Abstract:
Successful climate prediction at seasonal-to-interannual time scales
may depend on the optimal initialization of the land surface states,
in particular soil moisture.
Such optimal initialization can be achieved by assimilating soil
moisture observations into the land model prior to the forecast.
We assess the performance of the Extended Kalman filter (EKF) and
the Ensemble Kalman filter (EnKF) for soil moisture estimation when
used with the Catchment Land Surface Model (CLSM) of the NASA
Seasonal-to-Interannual Prediction Project.

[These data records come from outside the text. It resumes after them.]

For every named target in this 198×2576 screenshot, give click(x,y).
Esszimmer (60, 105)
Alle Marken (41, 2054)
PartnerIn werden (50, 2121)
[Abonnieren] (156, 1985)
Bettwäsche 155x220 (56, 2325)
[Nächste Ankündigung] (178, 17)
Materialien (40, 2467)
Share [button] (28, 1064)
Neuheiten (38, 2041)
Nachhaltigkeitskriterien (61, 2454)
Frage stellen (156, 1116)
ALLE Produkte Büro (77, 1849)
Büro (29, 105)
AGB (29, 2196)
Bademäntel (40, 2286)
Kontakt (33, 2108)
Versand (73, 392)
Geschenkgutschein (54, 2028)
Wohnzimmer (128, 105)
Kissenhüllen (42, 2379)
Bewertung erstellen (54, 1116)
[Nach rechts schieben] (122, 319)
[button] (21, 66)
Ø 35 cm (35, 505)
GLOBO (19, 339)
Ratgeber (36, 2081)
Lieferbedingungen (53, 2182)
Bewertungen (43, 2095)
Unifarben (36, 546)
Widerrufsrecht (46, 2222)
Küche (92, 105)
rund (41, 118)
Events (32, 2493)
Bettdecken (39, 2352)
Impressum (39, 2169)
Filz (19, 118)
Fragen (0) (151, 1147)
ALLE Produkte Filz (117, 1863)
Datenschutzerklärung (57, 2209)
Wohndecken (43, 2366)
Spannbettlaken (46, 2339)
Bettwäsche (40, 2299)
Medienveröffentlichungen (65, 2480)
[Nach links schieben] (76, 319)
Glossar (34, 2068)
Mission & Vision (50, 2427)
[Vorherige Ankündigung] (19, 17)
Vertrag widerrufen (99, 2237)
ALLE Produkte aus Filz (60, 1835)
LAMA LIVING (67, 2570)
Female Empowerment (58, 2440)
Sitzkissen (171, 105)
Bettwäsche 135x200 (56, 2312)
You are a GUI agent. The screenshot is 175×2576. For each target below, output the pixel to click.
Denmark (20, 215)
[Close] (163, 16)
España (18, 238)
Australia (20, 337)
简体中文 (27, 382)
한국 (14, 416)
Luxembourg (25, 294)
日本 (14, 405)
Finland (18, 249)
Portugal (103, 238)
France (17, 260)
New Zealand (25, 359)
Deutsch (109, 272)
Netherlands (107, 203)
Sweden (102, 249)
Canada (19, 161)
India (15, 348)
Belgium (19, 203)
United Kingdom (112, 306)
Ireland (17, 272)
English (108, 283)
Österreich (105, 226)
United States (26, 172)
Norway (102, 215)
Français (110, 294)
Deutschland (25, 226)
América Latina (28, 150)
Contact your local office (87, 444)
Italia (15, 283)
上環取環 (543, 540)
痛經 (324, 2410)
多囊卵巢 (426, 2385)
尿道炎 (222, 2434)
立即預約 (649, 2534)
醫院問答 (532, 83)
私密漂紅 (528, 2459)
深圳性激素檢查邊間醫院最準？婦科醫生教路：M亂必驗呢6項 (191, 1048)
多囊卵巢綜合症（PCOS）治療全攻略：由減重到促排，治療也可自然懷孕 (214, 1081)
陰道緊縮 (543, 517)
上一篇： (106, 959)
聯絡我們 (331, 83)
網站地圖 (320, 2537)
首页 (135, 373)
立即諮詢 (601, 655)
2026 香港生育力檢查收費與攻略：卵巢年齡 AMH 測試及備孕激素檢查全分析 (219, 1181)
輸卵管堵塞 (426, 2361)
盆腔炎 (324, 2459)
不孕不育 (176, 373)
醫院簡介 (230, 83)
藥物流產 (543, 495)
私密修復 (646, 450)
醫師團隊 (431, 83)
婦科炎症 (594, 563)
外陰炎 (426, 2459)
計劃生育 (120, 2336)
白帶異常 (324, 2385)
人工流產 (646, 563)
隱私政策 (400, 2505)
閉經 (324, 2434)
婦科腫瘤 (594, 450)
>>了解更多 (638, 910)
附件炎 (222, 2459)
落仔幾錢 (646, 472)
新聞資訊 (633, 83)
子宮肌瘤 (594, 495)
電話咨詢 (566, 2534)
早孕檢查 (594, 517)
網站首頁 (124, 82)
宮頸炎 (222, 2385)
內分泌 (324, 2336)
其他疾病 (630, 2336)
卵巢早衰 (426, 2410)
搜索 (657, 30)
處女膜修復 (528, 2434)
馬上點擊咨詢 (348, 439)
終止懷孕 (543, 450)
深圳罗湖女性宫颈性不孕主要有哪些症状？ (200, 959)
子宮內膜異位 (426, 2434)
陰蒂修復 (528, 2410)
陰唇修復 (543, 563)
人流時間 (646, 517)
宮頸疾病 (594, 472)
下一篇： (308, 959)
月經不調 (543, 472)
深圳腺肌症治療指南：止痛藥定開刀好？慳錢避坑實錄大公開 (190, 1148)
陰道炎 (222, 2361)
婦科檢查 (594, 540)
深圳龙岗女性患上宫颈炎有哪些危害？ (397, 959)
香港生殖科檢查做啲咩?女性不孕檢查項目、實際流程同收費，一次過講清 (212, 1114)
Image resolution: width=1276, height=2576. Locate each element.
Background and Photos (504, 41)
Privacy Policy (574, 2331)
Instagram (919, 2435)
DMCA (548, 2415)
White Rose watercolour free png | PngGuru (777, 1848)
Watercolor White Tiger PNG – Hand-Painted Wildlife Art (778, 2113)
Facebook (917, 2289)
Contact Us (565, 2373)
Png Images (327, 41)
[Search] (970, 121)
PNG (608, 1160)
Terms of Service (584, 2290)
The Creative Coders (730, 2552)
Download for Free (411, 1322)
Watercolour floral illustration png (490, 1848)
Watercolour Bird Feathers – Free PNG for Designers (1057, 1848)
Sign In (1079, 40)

Overall, we find that the EKF and the EnKF are able to derive satisfactory estimates of soil moisture. In the case of the EnKF, just four ensemble members prove sufficient. The EKF and the EnKF (with four ensemble members) show comparable performance for comparable computational effort. For five or more ensemble members, the EnKF outperforms the EKF, albeit at greater computational expense. This is attributed to the EnKF's flexibility in representing non-additive model errors such as errors in certain forcing variables or errors in model parameters.
In summary we can say that the EnKF is more robust and offers more flexibility in covariance modeling. This leads to its superior performance in this study and makes the EnKF a promising approach for soil moisture initialization of seasonal climate forecasts.